Airtasker (airtasker.com) is a genuine domestic option — you can list a service or respond to relevant tasks. Note they take a service fee of roughly 10–20% depending on your membership tier, so factor that into pricing.
Cold outreach via Google Maps. This is the one nobody writes about. Find a cafe or clinic on Google, read their recent reviews, notice the recurring complaint ("couldn't get through on the phone"), then send a short, specific message:
"Hi — saw a couple of your reviews mention trouble reaching you by phone during busy periods. I set up simple AI chat assistants for [local industry] that answer common questions automatically, even after hours. Happy to do a free audit of your most common enquiries — no obligation. Cheers, Jordan."
Specific beats generic every time. Referencing their actual reviews shows you did the homework.
A composite to make it concrete: Sarah, a marketing assistant in Geelong, started by auditing enquiries for a local plumber she found via a Facebook group. Free audit, then a $650 basic setup. He referred two mates in trades. By month four she had three setups done and two $250 retainers running — roughly $1,400 that month, working evenings and weekends. Believable, not a fairy tale. This is a typical scenario, not a guarantee.
Building the actual bot
The process, once you've got a client:
- Audit — pull their 10–15 most common customer questions from emails, reviews and the owner's memory.
- Write answers — clear, in the business's voice, accurate. This is most of the value.
- Build — load it into your tool of choice, set up the conversation flow.
- Integrate — connect to website, Facebook, or wherever their customers actually are.
- Test ruthlessly — wrong trading hours or a dud answer reflects on you. If a bot tells a customer the wrong info, the owner may look to you, which is exactly why professional indemnity insurance matters (more below).
- Hand over and train — show them how to make small edits, then propose the retainer.
Define scope in writing before you start. "Up to 15 FAQs, two rounds of revisions, one platform" saves you from the unlimited-revisions trap.
The Australian admin that makes you legit
If you're invoicing businesses, you need an ABN — it's free and usually instant through the Australian Business Register at abr.gov.au, and you can register a business name through business.gov.au. SMB clients expect it; it's a basic credibility signal. I've covered the detail in Do You Need an ABN for AI Side Income? What the ATO Actually Requires in 2026.
As general guidance based on ATO information, GST registration becomes compulsory once your turnover passes $75,000 — below that it's optional, though some freelancers register voluntarily to look more established. Verify your current obligations at ato.gov.au or with a registered tax agent. Your tool subscriptions, home office costs and internet are generally deductible business expenses; keep records from day one.

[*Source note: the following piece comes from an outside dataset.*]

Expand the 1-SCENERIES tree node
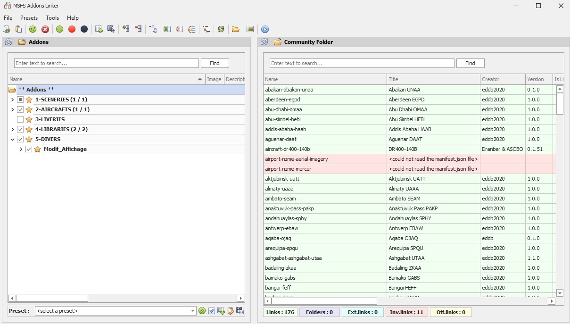The width and height of the screenshot is (570, 324). [12, 100]
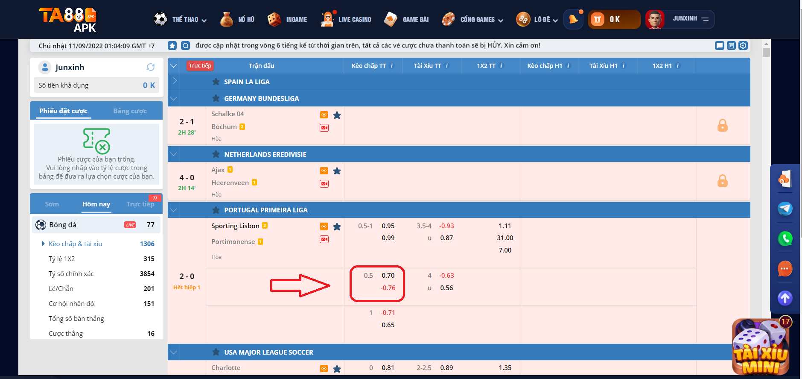Expand the Spain La Liga section
The image size is (802, 379).
tap(174, 81)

Professional indemnity insurance through providers like BizCover or Aon is worth pricing up — it's the cover that protects you if a bot gives a customer wrong information. Combined with your ABN, it's what separates a serious micro-business from a hobbyist, and health clients especially will notice.
Where it goes from here
The natural growth path: once you've got a client relationship, you're positioned to upsell adjacent services. Chatbot setup sits comfortably alongside offering AI social media content packages to local cafes and tradies, and several people scale this into something resembling a $3,000/month AI agency serving Australian businesses.

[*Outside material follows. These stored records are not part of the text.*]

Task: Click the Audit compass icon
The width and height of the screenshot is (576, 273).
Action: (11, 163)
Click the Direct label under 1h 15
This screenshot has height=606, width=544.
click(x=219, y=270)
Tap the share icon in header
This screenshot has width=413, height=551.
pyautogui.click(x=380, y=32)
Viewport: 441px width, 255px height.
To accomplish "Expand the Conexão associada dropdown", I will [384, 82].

A grounded timeline: month one, land your first client through a free audit. Month three, sign your first retainer. Month six, $1,500 a month part-time is within reach if you've stayed consistent and collected testimonials along the way. None of it's guaranteed, the first client is genuinely the hard part, and some businesses will take your free audit and ghost you. But the demand is real, the tools are ready, and right now almost nobody in Australia is writing for the person who wants to do this properly.